Food and drink should meet people's individual dietary needs (outcome 5)

Meeting this standard

We checked that people who use this service

  • Are supported to have adequate nutrition and hydration.

How this check was done

We looked at the personal care or treatment records of people who use the service, carried out a visit on 17 January 2013, observed how people were being cared for and talked with people who use the service. We talked with carers and / or family members, talked with staff and talked with stakeholders.

We used the Short Observational Framework for Inspection (SOFI). SOFI is a specific way of observing care to help us understand the experience of people who could not talk with us.

Our judgement

People were protected from the risks of inadequate nutrition and dehydration

Reasons for our judgement

People were provided with a balanced and healthy diet that met their dietary needs, wishes and preferences.

People who used the service told us that they were able to choose what they wanted to eat. They said that they could choose alternatives if they did not want the meal that was on the menu. One person who used the service told us, “The food is always good here and there’s plenty of it.”

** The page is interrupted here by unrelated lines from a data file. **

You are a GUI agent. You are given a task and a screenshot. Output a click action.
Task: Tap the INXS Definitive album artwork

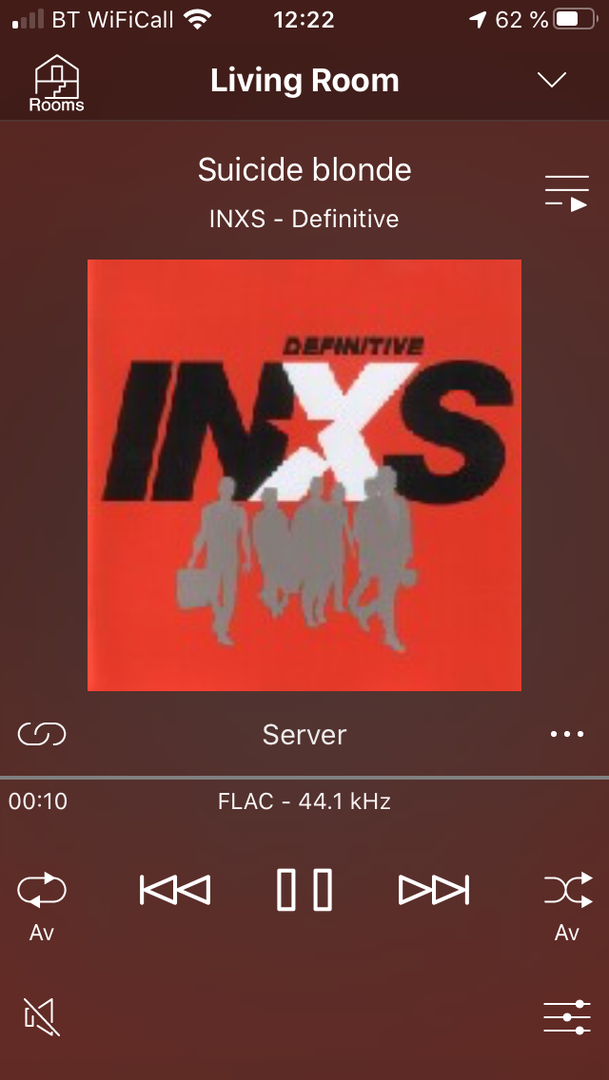(304, 475)
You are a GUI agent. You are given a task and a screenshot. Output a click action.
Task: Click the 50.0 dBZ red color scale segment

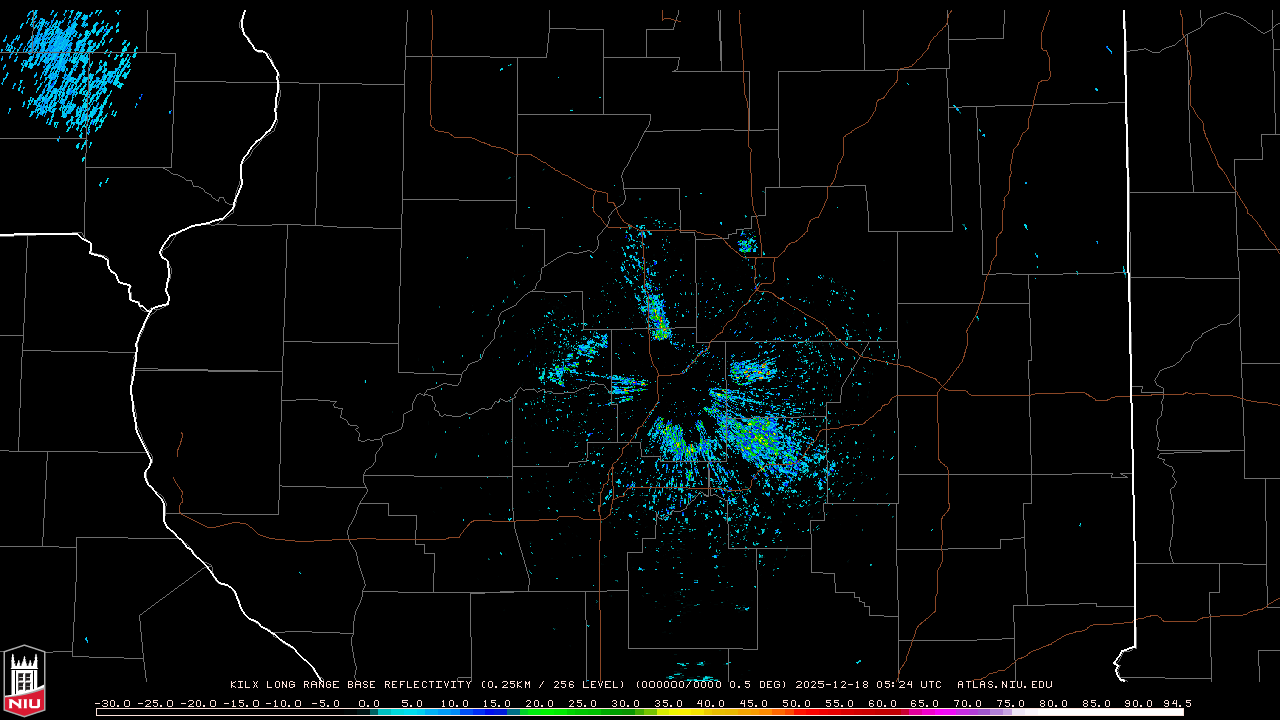797,712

We observed staff over the lunchtime period as they supported people to eat their meal. The food presented was nutritious and well presented. People were offered a range of drinks according to their choice. Adapted cutlery and crockery was provided to enable people to eat independently. We saw staff sat beside people supporting them to eat their meal at a pace that suited them and talked with them appropriately. This meant that people who needed support with eating their meals maintained their dignity.

We spoke with the cook who showed us records to evidence that people with specific dietary needs such as diabetes and those at risk of malnutrition had their meals planned according to their assessed care and support needs.

We saw from residents meeting minutes and annual surveys that the views of people who used the service were consulted in the planning of menus.

We looked at the care records of four people. Care plans viewed showed that people who used the service were assessed for any risk of malnutrition using the malnutrition universal screening tool (MUST). We saw that people who had been assessed as high risk from malnutrition were weighed weekly and provided with fortified food. Discussions with care staff showed us that staff understood the action they would take where any risk of poor nutrition was identified. This meant that people who used this service had the support where necessary to enable them to eat and drink sufficient amounts for their needs.